Starting point is 00:52:06 So in cold environments, mammals have adapted to be able to break down arginine and other nitric oxide products into nitric oxide itself for entrainment of the circadian rhythm. And that does the same thing as sunlight as far as marking cells for autophagy and apoptosis for cellular repair and stuff like that. And now we'll get a little bit into how melanin gets helped by cold. uh, get sucked internally when cold is induced to regenerate neuromelanin or melanin that's inside your nervous system. It's also going to mean that your mitochondria now get the signal to create something called ultra low UV light. You can't see this unless you use a photomultiplier, which they use in science, but bacteria,
Starting point is 00:53:06 right? Like, uh, especially now that there's being a lot of more research done on like stomach bacteria and stuff like that, fecal analysis and stuff like that. They use these types of devices to distinguish the, this bacteria from that bacteria.
Starting point is 00:53:21 They give out different light. Okay. As they metabolize things. Well, your mitochondria is that bacteria. They give off different light as they metabolize things. Well, your mitochondria is a bacteria. So when it metabolizes things, sometimes it releases light and cold is one of these things that it makes it release. And what I said, it releases is ultra low UV light. So what, how does that nitric oxide from cold being get, get induced the mitochondria create UV light that breaks down arginine into nitric oxide so in sunlight the UV directly hitting your scent your skin creates the nitric oxide in the winter when you induce cold it signals the mitochondria to create ultra low UV light that creates the nitric oxide.
Starting point is 00:54:06 Okay. So let me ask you this. We were talking in the gym about how when you were in El Salvador, you would manipulate being in the sun and being in the cold, and something happened to your eye over time. How can people replicate that? And what do you think happened to you, if you can explain it? So I'll just answer the what do I think happened.
Starting point is 00:54:34 Again, this is purely anecdotal because I didn't get retinal scans and all kinds of stuff to actually see if it got remodeled or anything like that. Because you would see that in an MRI. You can pick up melanin in an MRI, like internally. But what I think happened is I created a crap ton of melanin on my exterior and then periodically shift that with cold at certain points in time to create the movement of melanin into the body. And I probably had a deficit of melanin in my left eye and it just made it harder to see with that particular eye yeah um i attributed it to just aging aging in general but after a steady two weeks of introducing the uh the cold that's when i started to notice hey my eye is not as blurry and now to to right now to this day it's it's i can't i can't tell the difference, really, when I close one eye versus the other eye.

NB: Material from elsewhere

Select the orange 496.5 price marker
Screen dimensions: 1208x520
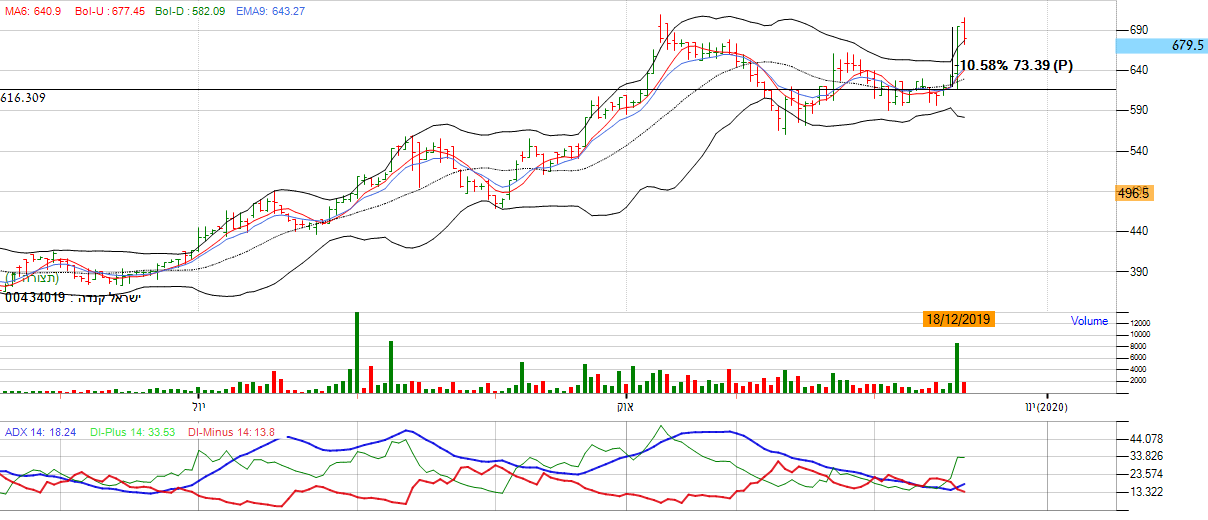point(1134,193)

Starting point is 00:55:26 Gotcha. But other people will know, like, for example, my wife had a acid reflux problem as far as just continually having to take Prilosec and that type of stuff, to the point where it would come up into her throat, and they found out that her esophagus sphincter was not closing all the way and stuff like that. And they're like, oh, you really can't really do anything about that. But any sphincter has more melanin than the rest of your body because it has to have a constant electrical flow to contract that muscle and keep it contracted. That's not, you know, most people kind of understand that in order to contract a muscle, you need some electrical conductivity, right?

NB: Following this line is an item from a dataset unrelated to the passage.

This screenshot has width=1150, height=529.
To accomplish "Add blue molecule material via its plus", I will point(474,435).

Starting point is 00:56:05 If you have nerve damage, you're not going to be able to move those muscles nearly as well or at all. So it's about electricity. Well, sphincters need to have electricity all the time. And melanin is a great semiconductor, meaning that it holds and disperses energy very easily, just like a solar panel does right so it's it creates electricity if you have some way to store that electricity it's gonna you'll be able to store it the battery right um and water and melanin are great storage mechanisms for electrical flow in the body and she got pretty tan. She got quite tan for, for being white and literally two weeks or less,
Starting point is 00:56:49 probably no more acid reflux, no, no more going up into the throne. And that was the only change at that time. Yeah, she didn't, she did nothing other than went to El Salvador for three weeks and read a book while tapping because we didn't, you know,
Starting point is 00:57:06 we homeschool and stuff like that. So, uh, the kids just hung out, we weren't teaching school or anything. So, you know, other than just making sure that the kids were not drowning in this ocean, but the responsibility was pretty minimal. So, I mean, she basically got outside, read a book every single day and, you know, we went about to some tourist attractions, stuff like that. Nothing special other than just get really tan, right? And yeah, within two weeks, no real acid reflux to the point where she didn't have to take her medications.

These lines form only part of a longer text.